**What the task asks:**
Give the entries again, exactly as they stand.

(Pixel coordinate grounding data)
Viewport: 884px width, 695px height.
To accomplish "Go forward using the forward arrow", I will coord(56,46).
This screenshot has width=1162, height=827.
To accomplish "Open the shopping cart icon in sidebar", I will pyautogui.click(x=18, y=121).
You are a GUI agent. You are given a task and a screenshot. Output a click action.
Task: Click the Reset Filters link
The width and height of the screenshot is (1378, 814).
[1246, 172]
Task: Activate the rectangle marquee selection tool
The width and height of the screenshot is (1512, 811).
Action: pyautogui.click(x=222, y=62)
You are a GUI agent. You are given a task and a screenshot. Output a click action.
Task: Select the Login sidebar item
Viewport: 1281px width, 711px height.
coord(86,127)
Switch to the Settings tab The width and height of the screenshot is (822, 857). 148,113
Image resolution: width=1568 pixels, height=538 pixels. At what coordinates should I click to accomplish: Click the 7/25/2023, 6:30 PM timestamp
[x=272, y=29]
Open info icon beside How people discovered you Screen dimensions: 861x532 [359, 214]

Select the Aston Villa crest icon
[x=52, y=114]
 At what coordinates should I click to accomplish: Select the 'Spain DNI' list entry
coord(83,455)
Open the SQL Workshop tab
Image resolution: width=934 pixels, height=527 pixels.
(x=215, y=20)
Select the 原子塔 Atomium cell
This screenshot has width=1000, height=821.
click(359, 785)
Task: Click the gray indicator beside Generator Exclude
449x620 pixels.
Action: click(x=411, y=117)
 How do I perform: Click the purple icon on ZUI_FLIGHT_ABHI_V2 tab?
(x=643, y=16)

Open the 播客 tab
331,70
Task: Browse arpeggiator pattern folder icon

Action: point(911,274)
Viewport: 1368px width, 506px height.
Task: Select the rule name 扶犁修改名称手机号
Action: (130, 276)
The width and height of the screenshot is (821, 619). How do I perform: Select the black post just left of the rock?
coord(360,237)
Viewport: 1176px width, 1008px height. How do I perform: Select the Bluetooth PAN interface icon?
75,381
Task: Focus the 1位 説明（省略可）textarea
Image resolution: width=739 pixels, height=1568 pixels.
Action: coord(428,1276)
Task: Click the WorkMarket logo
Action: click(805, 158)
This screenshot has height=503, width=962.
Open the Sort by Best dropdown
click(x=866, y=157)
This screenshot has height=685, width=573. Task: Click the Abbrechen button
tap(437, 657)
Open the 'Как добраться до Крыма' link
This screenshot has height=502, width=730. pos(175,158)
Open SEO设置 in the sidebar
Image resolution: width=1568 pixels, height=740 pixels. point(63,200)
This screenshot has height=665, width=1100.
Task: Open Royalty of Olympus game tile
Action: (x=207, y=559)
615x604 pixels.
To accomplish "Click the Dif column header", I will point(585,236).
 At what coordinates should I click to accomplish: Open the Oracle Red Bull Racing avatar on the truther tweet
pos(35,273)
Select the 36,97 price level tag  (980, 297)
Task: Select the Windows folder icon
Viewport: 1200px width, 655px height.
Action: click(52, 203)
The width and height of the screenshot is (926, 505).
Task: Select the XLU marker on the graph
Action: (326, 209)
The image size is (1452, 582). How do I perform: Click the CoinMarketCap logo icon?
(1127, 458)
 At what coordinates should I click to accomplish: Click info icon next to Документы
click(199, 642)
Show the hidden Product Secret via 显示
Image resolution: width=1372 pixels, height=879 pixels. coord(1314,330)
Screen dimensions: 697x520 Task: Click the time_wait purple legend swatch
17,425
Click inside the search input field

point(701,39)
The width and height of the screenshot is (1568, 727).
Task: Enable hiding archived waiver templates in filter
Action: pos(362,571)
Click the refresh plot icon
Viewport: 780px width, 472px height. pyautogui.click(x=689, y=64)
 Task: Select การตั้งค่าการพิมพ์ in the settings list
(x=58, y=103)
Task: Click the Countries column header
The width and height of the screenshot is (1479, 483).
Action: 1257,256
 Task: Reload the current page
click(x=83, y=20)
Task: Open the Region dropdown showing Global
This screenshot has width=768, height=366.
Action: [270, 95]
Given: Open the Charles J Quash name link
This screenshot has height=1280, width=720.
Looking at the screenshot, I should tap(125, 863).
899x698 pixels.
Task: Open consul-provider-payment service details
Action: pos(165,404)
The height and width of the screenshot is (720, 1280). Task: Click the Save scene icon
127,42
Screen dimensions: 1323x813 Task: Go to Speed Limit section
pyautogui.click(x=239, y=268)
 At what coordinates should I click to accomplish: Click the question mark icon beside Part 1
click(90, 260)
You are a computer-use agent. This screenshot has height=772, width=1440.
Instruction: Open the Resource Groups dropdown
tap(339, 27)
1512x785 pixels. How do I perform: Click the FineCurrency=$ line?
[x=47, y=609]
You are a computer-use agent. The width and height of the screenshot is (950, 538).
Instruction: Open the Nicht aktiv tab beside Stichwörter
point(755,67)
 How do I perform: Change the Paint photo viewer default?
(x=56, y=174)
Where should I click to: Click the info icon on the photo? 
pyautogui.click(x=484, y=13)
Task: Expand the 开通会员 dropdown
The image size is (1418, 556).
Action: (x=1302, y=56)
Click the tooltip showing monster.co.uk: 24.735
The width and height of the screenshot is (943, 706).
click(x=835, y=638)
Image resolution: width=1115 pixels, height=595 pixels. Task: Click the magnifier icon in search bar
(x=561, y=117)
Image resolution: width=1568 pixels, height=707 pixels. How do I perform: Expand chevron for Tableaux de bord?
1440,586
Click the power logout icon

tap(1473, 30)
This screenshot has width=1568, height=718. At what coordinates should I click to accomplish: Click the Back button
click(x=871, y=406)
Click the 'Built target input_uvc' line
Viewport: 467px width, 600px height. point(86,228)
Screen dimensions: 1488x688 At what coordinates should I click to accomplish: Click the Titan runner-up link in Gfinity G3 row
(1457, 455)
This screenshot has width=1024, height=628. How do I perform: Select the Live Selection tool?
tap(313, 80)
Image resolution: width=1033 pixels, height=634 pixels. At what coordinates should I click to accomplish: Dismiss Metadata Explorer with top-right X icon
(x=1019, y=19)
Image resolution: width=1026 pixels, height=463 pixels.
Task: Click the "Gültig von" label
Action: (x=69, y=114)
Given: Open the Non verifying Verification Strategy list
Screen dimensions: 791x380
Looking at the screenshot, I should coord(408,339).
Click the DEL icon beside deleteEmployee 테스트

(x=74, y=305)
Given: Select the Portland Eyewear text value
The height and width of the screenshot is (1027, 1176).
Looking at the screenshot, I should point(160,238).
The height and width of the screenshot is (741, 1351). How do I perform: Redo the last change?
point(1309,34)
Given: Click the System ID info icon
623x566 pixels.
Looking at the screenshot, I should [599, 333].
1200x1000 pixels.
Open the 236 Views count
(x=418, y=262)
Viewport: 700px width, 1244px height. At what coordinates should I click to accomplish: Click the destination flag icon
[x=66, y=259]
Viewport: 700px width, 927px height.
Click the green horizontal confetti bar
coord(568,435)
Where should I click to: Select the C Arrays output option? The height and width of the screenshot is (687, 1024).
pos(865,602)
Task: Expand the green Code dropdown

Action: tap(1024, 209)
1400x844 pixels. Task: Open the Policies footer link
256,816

**Written reply:**
Viewport: 884px width, 695px height.
To accomplish "Go forward using the forward arrow", I will coord(56,46).
This screenshot has width=1162, height=827.
To accomplish "Open the shopping cart icon in sidebar", I will pyautogui.click(x=18, y=121).
You are a GUI agent. You are given a task and a screenshot. Output a click action.
Task: Click the Reset Filters link
The width and height of the screenshot is (1378, 814).
[1246, 172]
Task: Activate the rectangle marquee selection tool
The width and height of the screenshot is (1512, 811).
Action: pyautogui.click(x=222, y=62)
You are a GUI agent. You are given a task and a screenshot. Output a click action.
Task: Select the Login sidebar item
Viewport: 1281px width, 711px height.
coord(86,127)
Switch to the Settings tab The width and height of the screenshot is (822, 857). 148,113
Image resolution: width=1568 pixels, height=538 pixels. At what coordinates should I click to accomplish: Click the 7/25/2023, 6:30 PM timestamp
[x=272, y=29]
Open info icon beside How people discovered you Screen dimensions: 861x532 [359, 214]

Select the Aston Villa crest icon
[x=52, y=114]
 At what coordinates should I click to accomplish: Select the 'Spain DNI' list entry
coord(83,455)
Open the SQL Workshop tab
Image resolution: width=934 pixels, height=527 pixels.
(x=215, y=20)
Select the 原子塔 Atomium cell
This screenshot has width=1000, height=821.
click(359, 785)
Task: Click the gray indicator beside Generator Exclude
449x620 pixels.
Action: click(x=411, y=117)
 How do I perform: Click the purple icon on ZUI_FLIGHT_ABHI_V2 tab?
(x=643, y=16)

Open the 播客 tab
331,70
Task: Browse arpeggiator pattern folder icon

Action: point(911,274)
Viewport: 1368px width, 506px height.
Task: Select the rule name 扶犁修改名称手机号
Action: (130, 276)
The width and height of the screenshot is (821, 619). How do I perform: Select the black post just left of the rock?
coord(360,237)
Viewport: 1176px width, 1008px height. How do I perform: Select the Bluetooth PAN interface icon?
75,381
Task: Focus the 1位 説明（省略可）textarea
Image resolution: width=739 pixels, height=1568 pixels.
Action: coord(428,1276)
Task: Click the WorkMarket logo
Action: click(805, 158)
This screenshot has height=503, width=962.
Open the Sort by Best dropdown
click(x=866, y=157)
This screenshot has height=685, width=573. Task: Click the Abbrechen button
tap(437, 657)
Open the 'Как добраться до Крыма' link
This screenshot has height=502, width=730. pos(175,158)
Open SEO设置 in the sidebar
Image resolution: width=1568 pixels, height=740 pixels. point(63,200)
This screenshot has height=665, width=1100.
Task: Open Royalty of Olympus game tile
Action: (x=207, y=559)
615x604 pixels.
To accomplish "Click the Dif column header", I will point(585,236).
 At what coordinates should I click to accomplish: Open the Oracle Red Bull Racing avatar on the truther tweet
pos(35,273)
Select the 36,97 price level tag  (980, 297)
Task: Select the Windows folder icon
Viewport: 1200px width, 655px height.
Action: click(52, 203)
The width and height of the screenshot is (926, 505).
Task: Select the XLU marker on the graph
Action: (326, 209)
The image size is (1452, 582). How do I perform: Click the CoinMarketCap logo icon?
(1127, 458)
 At what coordinates should I click to accomplish: Click info icon next to Документы
click(199, 642)
Show the hidden Product Secret via 显示
Image resolution: width=1372 pixels, height=879 pixels. coord(1314,330)
Screen dimensions: 697x520 Task: Click the time_wait purple legend swatch
17,425
Click inside the search input field

point(701,39)
The width and height of the screenshot is (1568, 727).
Task: Enable hiding archived waiver templates in filter
Action: pos(362,571)
Click the refresh plot icon
Viewport: 780px width, 472px height. pyautogui.click(x=689, y=64)
 Task: Select การตั้งค่าการพิมพ์ in the settings list
(x=58, y=103)
Task: Click the Countries column header
The width and height of the screenshot is (1479, 483).
Action: 1257,256
 Task: Reload the current page
click(x=83, y=20)
Task: Open the Region dropdown showing Global
This screenshot has width=768, height=366.
Action: [270, 95]
Given: Open the Charles J Quash name link
This screenshot has height=1280, width=720.
Looking at the screenshot, I should tap(125, 863).
899x698 pixels.
Task: Open consul-provider-payment service details
Action: pos(165,404)
The height and width of the screenshot is (720, 1280). Task: Click the Save scene icon
127,42
Screen dimensions: 1323x813 Task: Go to Speed Limit section
pyautogui.click(x=239, y=268)
 At what coordinates should I click to accomplish: Click the question mark icon beside Part 1
click(90, 260)
You are a computer-use agent. This screenshot has height=772, width=1440.
Instruction: Open the Resource Groups dropdown
tap(339, 27)
1512x785 pixels. How do I perform: Click the FineCurrency=$ line?
[x=47, y=609]
You are a computer-use agent. The width and height of the screenshot is (950, 538).
Instruction: Open the Nicht aktiv tab beside Stichwörter
point(755,67)
 How do I perform: Change the Paint photo viewer default?
(x=56, y=174)
Where should I click to: Click the info icon on the photo? 
pyautogui.click(x=484, y=13)
Task: Expand the 开通会员 dropdown
The image size is (1418, 556).
Action: (x=1302, y=56)
Click the tooltip showing monster.co.uk: 24.735
The width and height of the screenshot is (943, 706).
click(x=835, y=638)
Image resolution: width=1115 pixels, height=595 pixels. Task: Click the magnifier icon in search bar
(x=561, y=117)
Image resolution: width=1568 pixels, height=707 pixels. How do I perform: Expand chevron for Tableaux de bord?
1440,586
Click the power logout icon

tap(1473, 30)
This screenshot has width=1568, height=718. At what coordinates should I click to accomplish: Click the Back button
click(x=871, y=406)
Click the 'Built target input_uvc' line
Viewport: 467px width, 600px height. point(86,228)
Screen dimensions: 1488x688 At what coordinates should I click to accomplish: Click the Titan runner-up link in Gfinity G3 row
(1457, 455)
This screenshot has width=1024, height=628. How do I perform: Select the Live Selection tool?
tap(313, 80)
Image resolution: width=1033 pixels, height=634 pixels. At what coordinates should I click to accomplish: Dismiss Metadata Explorer with top-right X icon
(x=1019, y=19)
Image resolution: width=1026 pixels, height=463 pixels.
Task: Click the "Gültig von" label
Action: (x=69, y=114)
Given: Open the Non verifying Verification Strategy list
Screen dimensions: 791x380
Looking at the screenshot, I should coord(408,339).
Click the DEL icon beside deleteEmployee 테스트

(x=74, y=305)
Given: Select the Portland Eyewear text value
The height and width of the screenshot is (1027, 1176).
Looking at the screenshot, I should point(160,238).
The height and width of the screenshot is (741, 1351). How do I perform: Redo the last change?
point(1309,34)
Given: Click the System ID info icon
623x566 pixels.
Looking at the screenshot, I should [599, 333].
1200x1000 pixels.
Open the 236 Views count
(x=418, y=262)
Viewport: 700px width, 1244px height. At what coordinates should I click to accomplish: Click the destination flag icon
[x=66, y=259]
Viewport: 700px width, 927px height.
Click the green horizontal confetti bar
coord(568,435)
Where should I click to: Select the C Arrays output option? The height and width of the screenshot is (687, 1024).
pos(865,602)
Task: Expand the green Code dropdown

Action: tap(1024, 209)
1400x844 pixels. Task: Open the Policies footer link
256,816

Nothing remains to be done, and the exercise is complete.